В это время в Литве произошел брак сына Ольгерда Ягеллы с Ядвигой — королевой Польши, и вместо того, чтобы быть Великим князем Литовским, православным преемником святого Владимира, он стал польским королем и перешел в католичество. Тут, конечно, положение в отношении преемства Киевской Руси несколько осложнилось. Но в какой–то мере оно не изменилось по существу, потому что, с одной стороны, политика Византии, которая отдавала предпочтение Москве, была тогда оправдана: Москва оставалась более надежным центром Православия, и там продолжал жить митрополит Киприан. Но одновременно митрополит Киприан был своеобразным экуменистом, потому что совершал визиты и был в хороших отношениях с королем Ягеллой, даже мечтал о созыве в Литве Вселенского собора для соединения Церквей. Во всяком случае, он обеспечил продолжение и укрепление бытия Православия на территории Литовской Руси, не смотря на то, что она была под польской католической короной.

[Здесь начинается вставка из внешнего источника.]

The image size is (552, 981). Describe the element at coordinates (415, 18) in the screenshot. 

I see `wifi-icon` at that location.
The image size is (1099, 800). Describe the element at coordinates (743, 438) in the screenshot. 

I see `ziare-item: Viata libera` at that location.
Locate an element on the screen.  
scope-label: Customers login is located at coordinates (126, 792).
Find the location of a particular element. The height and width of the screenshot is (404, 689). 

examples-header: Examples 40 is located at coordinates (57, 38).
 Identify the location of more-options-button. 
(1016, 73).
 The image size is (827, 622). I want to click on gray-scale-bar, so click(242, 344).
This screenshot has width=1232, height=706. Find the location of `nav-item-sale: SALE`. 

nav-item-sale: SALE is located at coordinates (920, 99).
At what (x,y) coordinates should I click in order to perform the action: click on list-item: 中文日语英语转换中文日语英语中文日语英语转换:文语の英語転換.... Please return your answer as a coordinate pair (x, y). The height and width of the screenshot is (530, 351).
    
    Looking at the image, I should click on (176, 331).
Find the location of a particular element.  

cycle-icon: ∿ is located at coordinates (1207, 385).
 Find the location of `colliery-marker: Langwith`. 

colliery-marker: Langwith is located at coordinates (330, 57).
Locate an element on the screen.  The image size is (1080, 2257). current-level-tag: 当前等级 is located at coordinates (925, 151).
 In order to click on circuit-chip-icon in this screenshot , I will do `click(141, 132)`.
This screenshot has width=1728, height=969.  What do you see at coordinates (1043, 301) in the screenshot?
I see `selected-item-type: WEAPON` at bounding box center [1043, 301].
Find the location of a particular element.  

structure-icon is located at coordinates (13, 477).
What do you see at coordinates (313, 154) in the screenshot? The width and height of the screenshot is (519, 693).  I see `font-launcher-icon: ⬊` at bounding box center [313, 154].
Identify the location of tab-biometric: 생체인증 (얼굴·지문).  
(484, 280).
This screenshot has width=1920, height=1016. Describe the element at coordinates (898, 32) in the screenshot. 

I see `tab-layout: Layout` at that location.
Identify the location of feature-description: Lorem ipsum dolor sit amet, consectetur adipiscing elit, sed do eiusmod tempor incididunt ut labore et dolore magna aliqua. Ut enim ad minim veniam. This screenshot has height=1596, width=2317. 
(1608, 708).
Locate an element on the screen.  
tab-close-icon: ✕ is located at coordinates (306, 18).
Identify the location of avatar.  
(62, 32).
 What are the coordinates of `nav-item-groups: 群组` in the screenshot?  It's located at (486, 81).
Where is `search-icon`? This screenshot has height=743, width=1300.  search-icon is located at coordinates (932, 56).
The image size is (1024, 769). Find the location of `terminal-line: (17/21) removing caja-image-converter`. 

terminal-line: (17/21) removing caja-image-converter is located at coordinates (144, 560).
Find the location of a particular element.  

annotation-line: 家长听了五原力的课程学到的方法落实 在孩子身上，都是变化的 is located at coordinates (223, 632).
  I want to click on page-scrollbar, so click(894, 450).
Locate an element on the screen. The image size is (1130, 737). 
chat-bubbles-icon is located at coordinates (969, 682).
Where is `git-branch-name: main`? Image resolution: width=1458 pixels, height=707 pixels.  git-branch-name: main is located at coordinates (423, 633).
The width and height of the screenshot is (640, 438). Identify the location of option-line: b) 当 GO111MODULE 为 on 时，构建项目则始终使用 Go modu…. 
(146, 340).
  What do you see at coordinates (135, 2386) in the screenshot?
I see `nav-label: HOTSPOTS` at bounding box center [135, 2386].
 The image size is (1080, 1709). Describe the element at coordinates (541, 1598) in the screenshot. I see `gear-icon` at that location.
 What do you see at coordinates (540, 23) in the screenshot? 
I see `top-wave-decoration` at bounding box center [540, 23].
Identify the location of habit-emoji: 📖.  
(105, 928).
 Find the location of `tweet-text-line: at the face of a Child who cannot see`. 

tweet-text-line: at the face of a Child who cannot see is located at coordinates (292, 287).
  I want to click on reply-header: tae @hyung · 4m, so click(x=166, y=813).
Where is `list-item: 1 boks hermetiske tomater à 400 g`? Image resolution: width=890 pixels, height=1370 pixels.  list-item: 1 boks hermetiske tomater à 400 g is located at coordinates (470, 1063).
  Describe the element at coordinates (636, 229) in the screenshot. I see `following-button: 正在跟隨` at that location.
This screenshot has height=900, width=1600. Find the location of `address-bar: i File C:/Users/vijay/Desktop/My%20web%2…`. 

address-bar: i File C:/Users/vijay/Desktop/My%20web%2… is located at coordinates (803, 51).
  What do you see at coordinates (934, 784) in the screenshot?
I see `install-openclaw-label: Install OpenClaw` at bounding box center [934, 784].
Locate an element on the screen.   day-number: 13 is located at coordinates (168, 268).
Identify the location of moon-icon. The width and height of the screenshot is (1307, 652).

Все это продолжалось только до эпохи Флорентийского собора, но был период 50–ти лет с 1390 по 1438–39 годы, когда митрополия Киевская и всея Руси, благодаря своему наднациональному характеру (потому что преемником Киприана был грек Фотий), благодаря независимости Церкви от местных политических обстоятельств, благодаря также тому, что основная цель церковной идеологии была другая, чем местных литовских или московских политиков (эта цель была духовной, трансцендентной) — благодаря всему этому, Церковь сохранила свое единство.
Это была эпоха преподобного Сергия Радонежского, который был близким сотрудником митрополита Киприана и всегда его поддерживал.
Мне кажется, что то, что мы находим в XIV веке, важно и для нас в следующем: во–первых, в том, что наследие исихазма, наследие духовной жизни, наследие, связанное с творением Иисусовой молитвы является внутри самого Православия наиболее ценным и бесспорным. Какие только не были революции и перемены, трагедии и ужасы в истории Церкви вообще, но именно в этом она находила свое главное, единое на потребу. Это же находили великие творцы культуры в XIX веке — Достоевский, Гоголь, Леонтьев, Киреевский… Где они обрели Православие? Даже не в официальных церковных структурах или синодальной администрации: они обрели его в Оптиной Пустыни, там, где горел огонек истины, который не был противен, не был в оппозиции официальной Церкви — совсем нет, но самая жизнь его сохранилась там, благодаря торжеству исихазма в XIV веке, который пустил глубокие корни в церковном сознании и сознании народа.